### Consignes
(a) Pourriez-vous reformuler sous forme de liste le paragraphe de l'extrait qui commence par « Il serait certainement utile », en gardant ses faits essentiels ?
(b) Pouvez-vous citer mot pour mot le passage de l'extrait allant de « Il serait certainement » jusqu'à « et sa Parole. » ?

### Extrait du texte

══════════════════════════════

« Jésus leur dit : Venez à l’écart dans un lieu désert. »
Il serait certainement utile et fort instructif de procéder chaque année à un sondage lors de l’assemblée générale de votre église. Ce jour-là, le pasteur ou l’ancien pourraient proposer à chacun des participants d’écrire avec exactitude sur un carré de papier le nombre de minutes consacrées à la prière et à la lecture de la Bible durant la journée précédente. L’anonymat serait exigé, ce qui favoriserait une déclaration honnête. Le fait de réfléchir sur le temps passé près de Dieu la veille, puis d’inscrire la durée de ce temps et enfin d’entendre annoncer du haut de la chaire les résultats de cette enquête, conduirait certainement un bon nombre de chrétiens à s’humilier pour avoir délaissé le Seigneur et sa Parole.

══════════════════════════════

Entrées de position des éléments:
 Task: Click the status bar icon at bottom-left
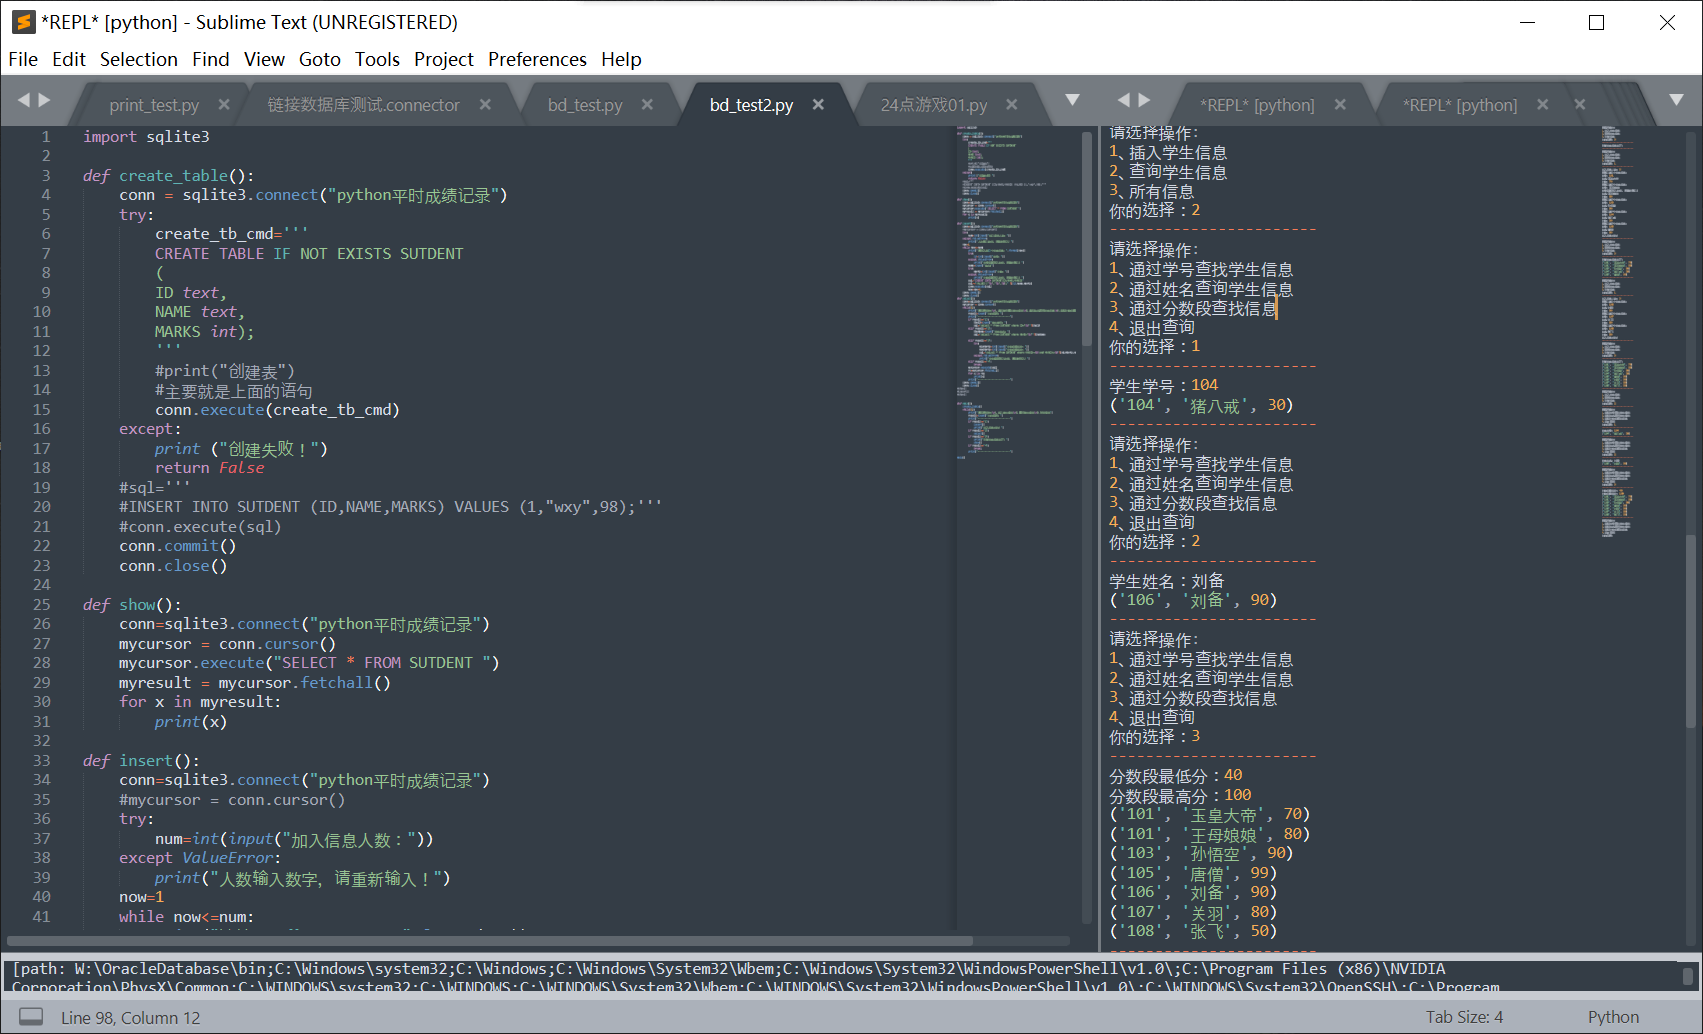[29, 1016]
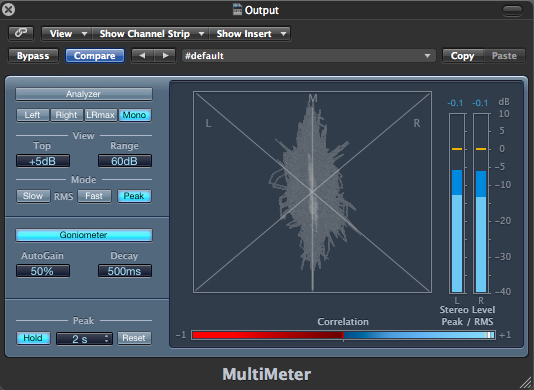Image resolution: width=534 pixels, height=390 pixels.
Task: Click the link chain icon button
Action: point(21,33)
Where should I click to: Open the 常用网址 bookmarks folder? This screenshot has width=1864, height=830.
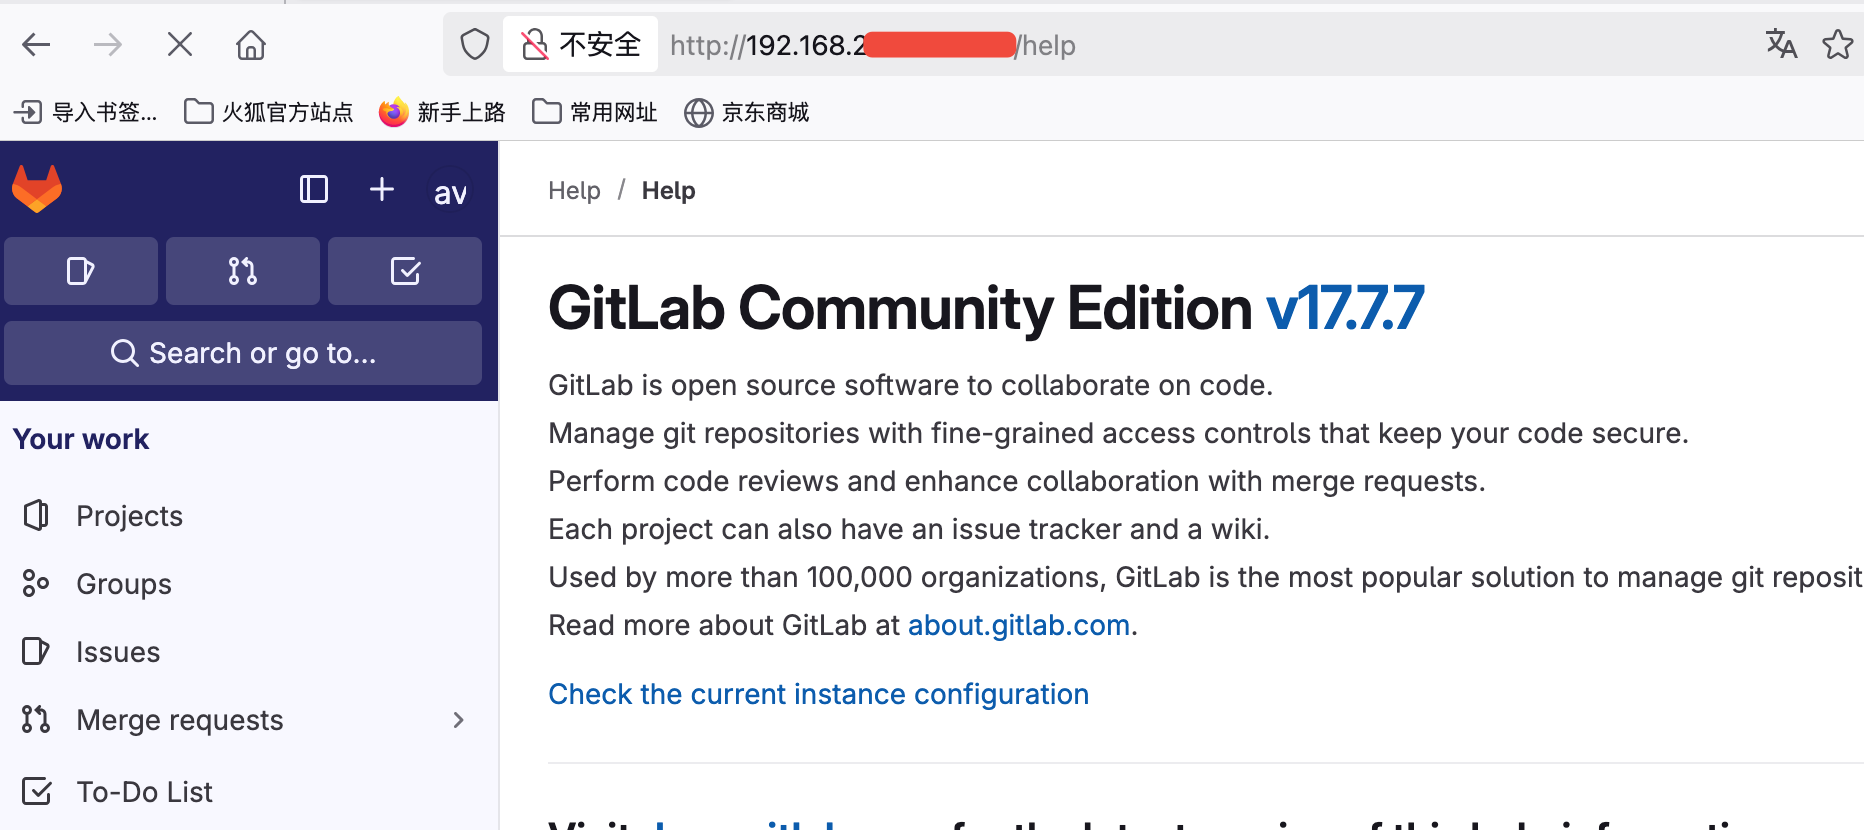(x=594, y=112)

══════════════════════════════

### Réponses complètes
(a)
- Proposition : faire chaque année un sondage lors de l'assemblée générale de l'église.
- Le pasteur ou l'ancien demanderait à chaque participant d'écrire précisément sur un papier le nombre de minutes consacrées la veille à la prière et à la lecture de la Bible.
- L'anonymat serait exigé afin d'obtenir des réponses honnêtes.
- Réfléchir à ce temps, en noter la durée puis entendre les résultats annoncés du haut de la chaire pousserait bien des chrétiens à s'humilier d'avoir délaissé le Seigneur et sa Parole.

(b)
Il serait certainement utile et fort instructif de procéder chaque année à un sondage lors de l’assemblée générale de votre église. Ce jour-là, le pasteur ou l’ancien pourraient proposer à chacun des participants d’écrire avec exactitude sur un carré de papier le nombre de minutes consacrées à la prière et à la lecture de la Bible durant la journée précédente. L’anonymat serait exigé, ce qui favoriserait une déclaration honnête. Le fait de réfléchir sur le temps passé près de Dieu la veille, puis d’inscrire la durée de ce temps et enfin d’entendre annoncer du haut de la chaire les résultats de cette enquête, conduirait certainement un bon nombre de chrétiens à s’humilier pour avoir délaissé le Seigneur et sa Parole.